:: Work to complete ::
Each line from the one that includes "Select Speler 5 in Wedstrijd A2" to the last line of the data below should be set down exactly; no other lines are wanted.

:: Study material ::
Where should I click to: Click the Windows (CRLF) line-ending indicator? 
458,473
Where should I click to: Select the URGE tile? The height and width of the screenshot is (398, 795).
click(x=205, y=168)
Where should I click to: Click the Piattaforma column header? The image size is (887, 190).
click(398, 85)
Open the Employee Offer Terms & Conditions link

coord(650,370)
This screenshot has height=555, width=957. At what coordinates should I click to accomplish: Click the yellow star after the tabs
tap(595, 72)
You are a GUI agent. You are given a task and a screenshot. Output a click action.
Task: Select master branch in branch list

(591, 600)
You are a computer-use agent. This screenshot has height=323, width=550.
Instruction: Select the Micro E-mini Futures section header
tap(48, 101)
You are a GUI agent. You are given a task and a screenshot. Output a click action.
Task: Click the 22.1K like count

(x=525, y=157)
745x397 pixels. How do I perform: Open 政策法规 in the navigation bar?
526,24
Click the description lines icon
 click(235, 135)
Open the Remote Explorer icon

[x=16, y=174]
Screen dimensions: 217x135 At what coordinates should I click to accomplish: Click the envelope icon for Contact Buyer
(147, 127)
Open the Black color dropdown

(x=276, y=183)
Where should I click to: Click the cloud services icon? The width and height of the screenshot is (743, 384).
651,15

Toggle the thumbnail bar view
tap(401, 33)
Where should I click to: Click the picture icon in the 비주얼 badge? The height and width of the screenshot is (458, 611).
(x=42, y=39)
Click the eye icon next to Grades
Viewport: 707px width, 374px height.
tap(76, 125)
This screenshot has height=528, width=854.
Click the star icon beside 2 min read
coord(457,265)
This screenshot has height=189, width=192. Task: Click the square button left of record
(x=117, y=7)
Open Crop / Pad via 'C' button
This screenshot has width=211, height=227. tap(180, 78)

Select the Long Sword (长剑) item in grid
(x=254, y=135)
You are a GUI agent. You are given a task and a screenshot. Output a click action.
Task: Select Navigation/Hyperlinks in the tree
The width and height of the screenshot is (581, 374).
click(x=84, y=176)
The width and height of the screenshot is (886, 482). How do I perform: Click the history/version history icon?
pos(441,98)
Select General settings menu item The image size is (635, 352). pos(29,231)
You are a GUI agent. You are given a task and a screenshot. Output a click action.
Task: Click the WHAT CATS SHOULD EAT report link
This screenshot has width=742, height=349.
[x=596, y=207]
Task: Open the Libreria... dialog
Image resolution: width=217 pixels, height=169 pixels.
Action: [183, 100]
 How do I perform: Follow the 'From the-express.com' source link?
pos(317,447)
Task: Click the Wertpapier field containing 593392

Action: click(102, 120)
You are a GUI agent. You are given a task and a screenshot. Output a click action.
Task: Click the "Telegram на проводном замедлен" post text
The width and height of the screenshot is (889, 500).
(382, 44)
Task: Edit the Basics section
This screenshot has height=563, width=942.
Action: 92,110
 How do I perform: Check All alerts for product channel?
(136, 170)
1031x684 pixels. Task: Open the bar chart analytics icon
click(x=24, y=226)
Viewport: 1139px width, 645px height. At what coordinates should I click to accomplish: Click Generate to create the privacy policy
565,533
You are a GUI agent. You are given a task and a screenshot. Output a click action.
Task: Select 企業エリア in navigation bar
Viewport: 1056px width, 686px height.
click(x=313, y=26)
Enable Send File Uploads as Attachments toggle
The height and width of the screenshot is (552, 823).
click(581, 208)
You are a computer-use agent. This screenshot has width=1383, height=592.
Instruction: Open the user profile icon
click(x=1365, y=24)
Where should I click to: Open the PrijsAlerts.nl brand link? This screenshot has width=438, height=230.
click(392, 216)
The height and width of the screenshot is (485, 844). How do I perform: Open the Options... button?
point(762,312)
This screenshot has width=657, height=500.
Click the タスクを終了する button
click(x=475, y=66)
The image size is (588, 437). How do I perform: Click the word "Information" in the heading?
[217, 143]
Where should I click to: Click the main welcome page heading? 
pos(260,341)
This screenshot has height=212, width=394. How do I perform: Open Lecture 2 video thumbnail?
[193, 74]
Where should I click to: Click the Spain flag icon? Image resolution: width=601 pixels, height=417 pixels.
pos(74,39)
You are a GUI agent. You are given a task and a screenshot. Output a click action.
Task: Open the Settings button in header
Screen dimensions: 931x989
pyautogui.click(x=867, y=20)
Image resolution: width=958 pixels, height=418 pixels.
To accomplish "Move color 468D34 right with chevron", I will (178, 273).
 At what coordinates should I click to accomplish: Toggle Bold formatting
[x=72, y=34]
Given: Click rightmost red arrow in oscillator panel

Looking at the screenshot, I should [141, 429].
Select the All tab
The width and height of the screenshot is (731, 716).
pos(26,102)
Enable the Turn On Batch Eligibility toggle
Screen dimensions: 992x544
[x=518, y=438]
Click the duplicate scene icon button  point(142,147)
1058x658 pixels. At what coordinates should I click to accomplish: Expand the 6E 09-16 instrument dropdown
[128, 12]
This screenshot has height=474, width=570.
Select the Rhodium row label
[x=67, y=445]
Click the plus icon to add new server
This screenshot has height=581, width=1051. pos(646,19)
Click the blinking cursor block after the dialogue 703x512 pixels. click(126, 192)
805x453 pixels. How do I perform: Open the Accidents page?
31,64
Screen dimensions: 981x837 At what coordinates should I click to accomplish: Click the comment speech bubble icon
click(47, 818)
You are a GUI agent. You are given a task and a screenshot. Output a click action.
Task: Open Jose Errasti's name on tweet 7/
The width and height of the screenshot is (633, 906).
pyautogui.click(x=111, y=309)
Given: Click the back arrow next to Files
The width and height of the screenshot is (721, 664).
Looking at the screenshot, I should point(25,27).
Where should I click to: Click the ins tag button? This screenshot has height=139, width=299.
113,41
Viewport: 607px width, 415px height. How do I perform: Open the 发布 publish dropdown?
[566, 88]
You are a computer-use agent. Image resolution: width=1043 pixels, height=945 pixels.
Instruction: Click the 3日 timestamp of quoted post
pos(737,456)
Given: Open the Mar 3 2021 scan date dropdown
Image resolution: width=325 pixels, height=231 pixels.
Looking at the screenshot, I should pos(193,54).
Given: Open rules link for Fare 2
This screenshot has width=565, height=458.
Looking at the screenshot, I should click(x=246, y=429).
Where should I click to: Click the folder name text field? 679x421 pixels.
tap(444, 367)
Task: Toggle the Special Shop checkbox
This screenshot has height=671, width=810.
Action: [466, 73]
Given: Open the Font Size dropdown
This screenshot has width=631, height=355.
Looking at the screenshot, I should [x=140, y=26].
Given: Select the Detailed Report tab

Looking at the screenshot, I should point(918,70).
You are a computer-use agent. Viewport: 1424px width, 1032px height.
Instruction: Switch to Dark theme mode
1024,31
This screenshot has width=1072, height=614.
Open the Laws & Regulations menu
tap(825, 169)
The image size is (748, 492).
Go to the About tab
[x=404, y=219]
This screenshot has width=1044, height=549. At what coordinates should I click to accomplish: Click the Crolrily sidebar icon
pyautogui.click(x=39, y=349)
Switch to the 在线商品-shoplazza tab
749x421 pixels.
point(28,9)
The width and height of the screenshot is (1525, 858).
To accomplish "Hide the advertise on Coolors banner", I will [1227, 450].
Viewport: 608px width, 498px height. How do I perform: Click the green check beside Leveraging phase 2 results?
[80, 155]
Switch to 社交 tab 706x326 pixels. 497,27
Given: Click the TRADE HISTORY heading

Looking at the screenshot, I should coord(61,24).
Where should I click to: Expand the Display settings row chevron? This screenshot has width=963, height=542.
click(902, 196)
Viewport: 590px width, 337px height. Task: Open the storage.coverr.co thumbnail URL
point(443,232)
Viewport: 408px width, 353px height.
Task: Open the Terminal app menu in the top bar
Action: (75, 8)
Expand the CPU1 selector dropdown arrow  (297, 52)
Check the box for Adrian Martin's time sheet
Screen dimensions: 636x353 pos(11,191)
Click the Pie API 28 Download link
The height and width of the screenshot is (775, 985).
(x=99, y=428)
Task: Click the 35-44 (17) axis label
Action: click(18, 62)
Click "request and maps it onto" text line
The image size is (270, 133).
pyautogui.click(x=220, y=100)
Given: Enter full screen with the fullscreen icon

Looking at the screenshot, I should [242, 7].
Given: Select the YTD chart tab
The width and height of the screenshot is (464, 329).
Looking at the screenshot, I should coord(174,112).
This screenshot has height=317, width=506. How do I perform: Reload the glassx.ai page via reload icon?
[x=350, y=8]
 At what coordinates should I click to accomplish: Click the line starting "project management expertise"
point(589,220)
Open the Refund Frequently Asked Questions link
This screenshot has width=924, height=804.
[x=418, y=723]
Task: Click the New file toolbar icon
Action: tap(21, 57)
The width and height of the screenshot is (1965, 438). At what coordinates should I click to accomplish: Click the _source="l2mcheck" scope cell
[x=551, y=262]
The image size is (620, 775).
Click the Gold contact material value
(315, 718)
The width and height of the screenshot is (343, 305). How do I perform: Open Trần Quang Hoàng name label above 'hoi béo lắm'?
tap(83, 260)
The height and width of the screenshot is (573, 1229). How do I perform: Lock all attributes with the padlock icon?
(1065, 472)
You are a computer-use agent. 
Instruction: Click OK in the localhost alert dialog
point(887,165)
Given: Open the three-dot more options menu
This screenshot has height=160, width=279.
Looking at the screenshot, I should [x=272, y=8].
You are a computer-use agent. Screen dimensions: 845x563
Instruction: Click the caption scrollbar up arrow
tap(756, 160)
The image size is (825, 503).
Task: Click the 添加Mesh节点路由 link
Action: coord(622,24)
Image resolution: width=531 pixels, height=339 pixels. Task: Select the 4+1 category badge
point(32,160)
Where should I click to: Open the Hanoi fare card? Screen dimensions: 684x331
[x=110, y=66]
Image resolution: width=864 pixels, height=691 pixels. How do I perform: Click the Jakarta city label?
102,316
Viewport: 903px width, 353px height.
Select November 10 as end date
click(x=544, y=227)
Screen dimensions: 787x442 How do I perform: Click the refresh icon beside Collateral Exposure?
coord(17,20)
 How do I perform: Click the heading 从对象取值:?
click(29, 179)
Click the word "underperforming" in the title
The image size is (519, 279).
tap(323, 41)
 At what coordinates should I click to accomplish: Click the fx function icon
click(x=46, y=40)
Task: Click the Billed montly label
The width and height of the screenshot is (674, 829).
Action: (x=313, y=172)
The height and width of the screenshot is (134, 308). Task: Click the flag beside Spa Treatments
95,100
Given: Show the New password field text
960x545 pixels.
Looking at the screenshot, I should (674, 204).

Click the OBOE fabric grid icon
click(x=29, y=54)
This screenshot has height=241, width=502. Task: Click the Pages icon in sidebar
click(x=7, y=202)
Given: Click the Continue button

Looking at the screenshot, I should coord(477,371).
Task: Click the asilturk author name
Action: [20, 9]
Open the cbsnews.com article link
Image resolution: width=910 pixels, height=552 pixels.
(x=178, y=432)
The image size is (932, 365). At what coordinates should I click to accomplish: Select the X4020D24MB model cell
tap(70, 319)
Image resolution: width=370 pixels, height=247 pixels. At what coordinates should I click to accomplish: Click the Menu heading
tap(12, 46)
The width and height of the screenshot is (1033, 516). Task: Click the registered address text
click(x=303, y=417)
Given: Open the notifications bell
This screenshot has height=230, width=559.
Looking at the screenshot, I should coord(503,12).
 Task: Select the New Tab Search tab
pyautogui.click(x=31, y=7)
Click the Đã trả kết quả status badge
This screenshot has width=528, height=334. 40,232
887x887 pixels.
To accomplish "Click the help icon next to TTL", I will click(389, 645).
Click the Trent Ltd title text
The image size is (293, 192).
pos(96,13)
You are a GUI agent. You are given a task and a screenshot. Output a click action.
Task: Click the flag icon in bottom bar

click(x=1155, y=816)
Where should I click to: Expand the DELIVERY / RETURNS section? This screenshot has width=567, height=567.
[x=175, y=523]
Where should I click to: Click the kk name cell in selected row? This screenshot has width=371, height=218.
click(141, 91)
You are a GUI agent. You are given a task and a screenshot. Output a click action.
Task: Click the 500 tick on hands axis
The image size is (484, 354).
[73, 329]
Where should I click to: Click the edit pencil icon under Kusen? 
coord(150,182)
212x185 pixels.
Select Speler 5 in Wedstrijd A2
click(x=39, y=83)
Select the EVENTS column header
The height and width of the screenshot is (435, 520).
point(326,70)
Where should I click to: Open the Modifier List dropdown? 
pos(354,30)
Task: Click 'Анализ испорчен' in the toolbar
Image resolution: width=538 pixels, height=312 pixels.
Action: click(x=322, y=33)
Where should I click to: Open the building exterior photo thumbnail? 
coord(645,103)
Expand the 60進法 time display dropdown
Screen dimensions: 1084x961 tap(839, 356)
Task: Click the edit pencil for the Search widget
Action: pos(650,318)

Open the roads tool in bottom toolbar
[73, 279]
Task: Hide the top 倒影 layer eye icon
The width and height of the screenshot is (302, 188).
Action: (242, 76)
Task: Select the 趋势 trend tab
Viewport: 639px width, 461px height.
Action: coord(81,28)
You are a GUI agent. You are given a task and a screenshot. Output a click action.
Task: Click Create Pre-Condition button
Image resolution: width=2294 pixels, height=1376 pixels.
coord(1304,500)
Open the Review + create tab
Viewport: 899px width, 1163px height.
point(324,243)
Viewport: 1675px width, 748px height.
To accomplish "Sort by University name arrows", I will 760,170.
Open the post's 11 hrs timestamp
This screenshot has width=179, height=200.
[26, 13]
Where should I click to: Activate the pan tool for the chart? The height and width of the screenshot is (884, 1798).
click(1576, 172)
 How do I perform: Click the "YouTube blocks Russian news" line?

:: Output of the task ::
Select Speler 5 in Wedstrijd A2
click(x=39, y=83)
Select the EVENTS column header
The height and width of the screenshot is (435, 520).
point(326,70)
Where should I click to: Open the Modifier List dropdown? 
pos(354,30)
Task: Click 'Анализ испорчен' in the toolbar
Image resolution: width=538 pixels, height=312 pixels.
Action: click(x=322, y=33)
Where should I click to: Open the building exterior photo thumbnail? 
coord(645,103)
Expand the 60進法 time display dropdown
Screen dimensions: 1084x961 tap(839, 356)
Task: Click the edit pencil for the Search widget
Action: pos(650,318)

Open the roads tool in bottom toolbar
[73, 279]
Task: Hide the top 倒影 layer eye icon
The width and height of the screenshot is (302, 188).
Action: (242, 76)
Task: Select the 趋势 trend tab
Viewport: 639px width, 461px height.
Action: coord(81,28)
You are a GUI agent. You are given a task and a screenshot. Output a click action.
Task: Click Create Pre-Condition button
Image resolution: width=2294 pixels, height=1376 pixels.
coord(1304,500)
Open the Review + create tab
Viewport: 899px width, 1163px height.
point(324,243)
Viewport: 1675px width, 748px height.
To accomplish "Sort by University name arrows", I will 760,170.
Open the post's 11 hrs timestamp
This screenshot has width=179, height=200.
[26, 13]
Where should I click to: Activate the pan tool for the chart? The height and width of the screenshot is (884, 1798).
click(1576, 172)
 How do I perform: Click the "YouTube blocks Russian news" line?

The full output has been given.